WHAT IS NEEDED:
Each line of the listing below that includes "computer" should be reported.

════════════════

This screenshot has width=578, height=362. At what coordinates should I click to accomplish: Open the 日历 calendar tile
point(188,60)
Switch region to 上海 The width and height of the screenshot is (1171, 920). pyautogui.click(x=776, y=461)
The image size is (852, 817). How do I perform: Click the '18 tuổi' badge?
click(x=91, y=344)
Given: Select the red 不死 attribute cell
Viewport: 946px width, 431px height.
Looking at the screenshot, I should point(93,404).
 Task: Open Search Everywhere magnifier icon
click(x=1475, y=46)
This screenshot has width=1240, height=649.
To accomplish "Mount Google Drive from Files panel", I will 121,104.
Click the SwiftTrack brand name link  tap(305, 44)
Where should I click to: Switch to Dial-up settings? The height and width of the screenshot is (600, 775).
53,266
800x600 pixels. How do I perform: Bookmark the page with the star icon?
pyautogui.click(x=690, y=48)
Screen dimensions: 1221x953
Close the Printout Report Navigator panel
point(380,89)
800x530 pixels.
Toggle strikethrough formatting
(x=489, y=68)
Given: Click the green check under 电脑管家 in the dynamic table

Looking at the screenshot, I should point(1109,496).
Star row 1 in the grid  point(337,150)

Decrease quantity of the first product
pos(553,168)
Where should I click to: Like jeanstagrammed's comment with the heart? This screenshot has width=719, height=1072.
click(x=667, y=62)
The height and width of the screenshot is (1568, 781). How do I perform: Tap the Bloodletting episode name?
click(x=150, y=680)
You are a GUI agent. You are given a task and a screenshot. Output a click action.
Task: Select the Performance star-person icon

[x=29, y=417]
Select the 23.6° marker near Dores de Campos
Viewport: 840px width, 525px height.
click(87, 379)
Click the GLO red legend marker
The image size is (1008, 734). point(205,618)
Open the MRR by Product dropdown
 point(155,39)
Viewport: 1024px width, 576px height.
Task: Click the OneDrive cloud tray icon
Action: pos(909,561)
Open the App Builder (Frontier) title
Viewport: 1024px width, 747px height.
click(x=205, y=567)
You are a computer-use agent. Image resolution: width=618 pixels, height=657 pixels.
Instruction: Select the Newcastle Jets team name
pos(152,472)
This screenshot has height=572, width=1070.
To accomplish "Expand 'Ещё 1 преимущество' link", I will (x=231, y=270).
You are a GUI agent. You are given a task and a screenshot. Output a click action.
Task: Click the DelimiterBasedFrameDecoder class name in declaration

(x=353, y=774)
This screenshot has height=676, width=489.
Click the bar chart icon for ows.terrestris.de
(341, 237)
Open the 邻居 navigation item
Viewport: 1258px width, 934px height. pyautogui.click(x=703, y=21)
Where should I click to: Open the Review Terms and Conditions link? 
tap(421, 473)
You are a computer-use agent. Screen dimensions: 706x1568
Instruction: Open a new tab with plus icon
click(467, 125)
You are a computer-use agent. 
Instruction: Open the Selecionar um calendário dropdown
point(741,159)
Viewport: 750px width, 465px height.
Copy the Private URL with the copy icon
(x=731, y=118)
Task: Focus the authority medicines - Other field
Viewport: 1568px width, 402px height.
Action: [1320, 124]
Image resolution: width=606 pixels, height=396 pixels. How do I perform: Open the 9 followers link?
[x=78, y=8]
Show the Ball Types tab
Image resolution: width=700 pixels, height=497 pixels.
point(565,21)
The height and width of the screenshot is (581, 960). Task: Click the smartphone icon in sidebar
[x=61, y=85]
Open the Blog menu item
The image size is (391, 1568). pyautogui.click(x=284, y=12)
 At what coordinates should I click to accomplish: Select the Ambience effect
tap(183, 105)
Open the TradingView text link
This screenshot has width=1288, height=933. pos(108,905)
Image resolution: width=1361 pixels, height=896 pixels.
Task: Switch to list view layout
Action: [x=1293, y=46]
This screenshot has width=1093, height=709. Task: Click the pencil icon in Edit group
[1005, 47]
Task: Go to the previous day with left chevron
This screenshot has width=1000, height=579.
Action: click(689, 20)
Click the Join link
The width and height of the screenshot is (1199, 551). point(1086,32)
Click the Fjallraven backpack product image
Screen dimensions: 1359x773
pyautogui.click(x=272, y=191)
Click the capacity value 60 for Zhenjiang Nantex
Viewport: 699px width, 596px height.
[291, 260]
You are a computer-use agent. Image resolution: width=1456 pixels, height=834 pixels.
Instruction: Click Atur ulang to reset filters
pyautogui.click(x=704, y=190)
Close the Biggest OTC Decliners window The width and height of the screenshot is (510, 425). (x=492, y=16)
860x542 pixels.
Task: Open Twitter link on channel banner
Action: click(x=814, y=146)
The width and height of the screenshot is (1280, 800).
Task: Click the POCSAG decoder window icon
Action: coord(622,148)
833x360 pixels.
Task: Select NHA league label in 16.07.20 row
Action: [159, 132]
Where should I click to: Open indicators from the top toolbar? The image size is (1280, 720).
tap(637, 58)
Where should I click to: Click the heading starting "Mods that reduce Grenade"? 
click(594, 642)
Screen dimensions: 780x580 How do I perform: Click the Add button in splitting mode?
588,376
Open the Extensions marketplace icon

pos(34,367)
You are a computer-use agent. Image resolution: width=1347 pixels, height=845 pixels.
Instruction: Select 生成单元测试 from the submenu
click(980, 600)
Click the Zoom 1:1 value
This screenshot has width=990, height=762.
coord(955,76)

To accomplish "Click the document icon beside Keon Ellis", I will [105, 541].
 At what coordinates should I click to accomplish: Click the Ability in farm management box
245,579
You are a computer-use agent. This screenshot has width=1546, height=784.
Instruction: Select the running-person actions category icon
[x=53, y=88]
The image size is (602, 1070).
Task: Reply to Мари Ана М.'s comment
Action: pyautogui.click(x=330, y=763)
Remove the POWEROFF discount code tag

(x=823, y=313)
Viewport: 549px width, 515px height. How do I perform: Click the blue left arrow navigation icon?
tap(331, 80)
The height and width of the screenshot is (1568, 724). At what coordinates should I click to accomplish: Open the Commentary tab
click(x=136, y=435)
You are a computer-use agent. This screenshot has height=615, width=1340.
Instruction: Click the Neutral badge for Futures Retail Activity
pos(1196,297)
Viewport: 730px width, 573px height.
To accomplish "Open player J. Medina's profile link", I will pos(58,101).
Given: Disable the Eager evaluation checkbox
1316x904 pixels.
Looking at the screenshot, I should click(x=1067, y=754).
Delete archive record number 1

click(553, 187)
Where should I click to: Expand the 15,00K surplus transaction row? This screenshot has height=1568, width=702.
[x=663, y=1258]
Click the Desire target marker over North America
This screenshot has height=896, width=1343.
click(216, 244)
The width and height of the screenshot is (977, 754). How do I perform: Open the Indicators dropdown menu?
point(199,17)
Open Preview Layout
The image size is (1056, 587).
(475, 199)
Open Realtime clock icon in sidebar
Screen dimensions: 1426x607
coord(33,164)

════════════════

COMPLETED EXERCISE:
You are a computer-use agent. Image resolution: width=618 pixels, height=657 pixels.
You are a computer-use agent. Screen dimensions: 706x1568
You are a computer-use agent. 
You are a computer-use agent. Image resolution: width=1456 pixels, height=834 pixels.
You are a computer-use agent. Image resolution: width=1347 pixels, height=845 pixels.
You are a computer-use agent. This screenshot has width=1546, height=784.
You are a computer-use agent. This screenshot has height=615, width=1340.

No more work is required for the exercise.